[Dataset entries]
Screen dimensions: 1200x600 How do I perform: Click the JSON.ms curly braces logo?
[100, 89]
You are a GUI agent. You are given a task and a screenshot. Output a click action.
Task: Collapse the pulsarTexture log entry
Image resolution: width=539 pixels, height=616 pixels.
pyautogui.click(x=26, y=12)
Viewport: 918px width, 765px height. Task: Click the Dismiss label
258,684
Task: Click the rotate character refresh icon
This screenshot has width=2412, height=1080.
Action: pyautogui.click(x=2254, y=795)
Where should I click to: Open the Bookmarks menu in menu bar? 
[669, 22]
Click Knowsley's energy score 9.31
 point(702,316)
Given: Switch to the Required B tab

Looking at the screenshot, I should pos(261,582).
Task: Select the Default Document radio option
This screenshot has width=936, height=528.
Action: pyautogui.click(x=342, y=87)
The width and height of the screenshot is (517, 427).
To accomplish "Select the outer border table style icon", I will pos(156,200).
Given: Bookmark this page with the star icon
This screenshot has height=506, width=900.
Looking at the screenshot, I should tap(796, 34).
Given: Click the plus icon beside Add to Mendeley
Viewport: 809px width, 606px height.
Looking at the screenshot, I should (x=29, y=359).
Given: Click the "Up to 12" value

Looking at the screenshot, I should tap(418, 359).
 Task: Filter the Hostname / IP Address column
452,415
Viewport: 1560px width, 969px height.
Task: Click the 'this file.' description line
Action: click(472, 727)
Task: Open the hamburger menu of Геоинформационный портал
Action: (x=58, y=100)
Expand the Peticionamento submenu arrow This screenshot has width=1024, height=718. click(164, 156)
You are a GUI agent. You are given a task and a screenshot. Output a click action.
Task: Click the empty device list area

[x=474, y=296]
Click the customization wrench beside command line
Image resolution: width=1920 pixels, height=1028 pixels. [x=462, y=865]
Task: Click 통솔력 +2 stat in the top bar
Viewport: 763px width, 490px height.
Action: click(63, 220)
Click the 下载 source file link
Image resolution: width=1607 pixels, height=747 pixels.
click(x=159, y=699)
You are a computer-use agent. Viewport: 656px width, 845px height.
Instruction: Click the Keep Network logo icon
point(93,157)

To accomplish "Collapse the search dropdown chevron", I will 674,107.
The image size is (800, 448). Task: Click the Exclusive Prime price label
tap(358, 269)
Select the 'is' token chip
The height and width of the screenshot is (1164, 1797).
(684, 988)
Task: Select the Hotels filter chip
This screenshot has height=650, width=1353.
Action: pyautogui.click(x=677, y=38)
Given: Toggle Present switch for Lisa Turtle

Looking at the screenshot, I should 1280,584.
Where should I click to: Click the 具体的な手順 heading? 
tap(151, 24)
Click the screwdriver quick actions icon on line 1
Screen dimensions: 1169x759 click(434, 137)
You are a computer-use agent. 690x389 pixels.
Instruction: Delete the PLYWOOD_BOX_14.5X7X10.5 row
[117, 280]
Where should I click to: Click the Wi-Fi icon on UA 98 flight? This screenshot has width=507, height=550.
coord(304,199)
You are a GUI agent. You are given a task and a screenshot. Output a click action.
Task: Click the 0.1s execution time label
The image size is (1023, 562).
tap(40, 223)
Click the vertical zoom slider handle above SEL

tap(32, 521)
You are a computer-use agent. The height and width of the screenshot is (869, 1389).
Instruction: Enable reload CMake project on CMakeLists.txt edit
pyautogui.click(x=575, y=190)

The problem: In these entries, please give the number of lines holding the string "will" and nothing more.

Answer section: 2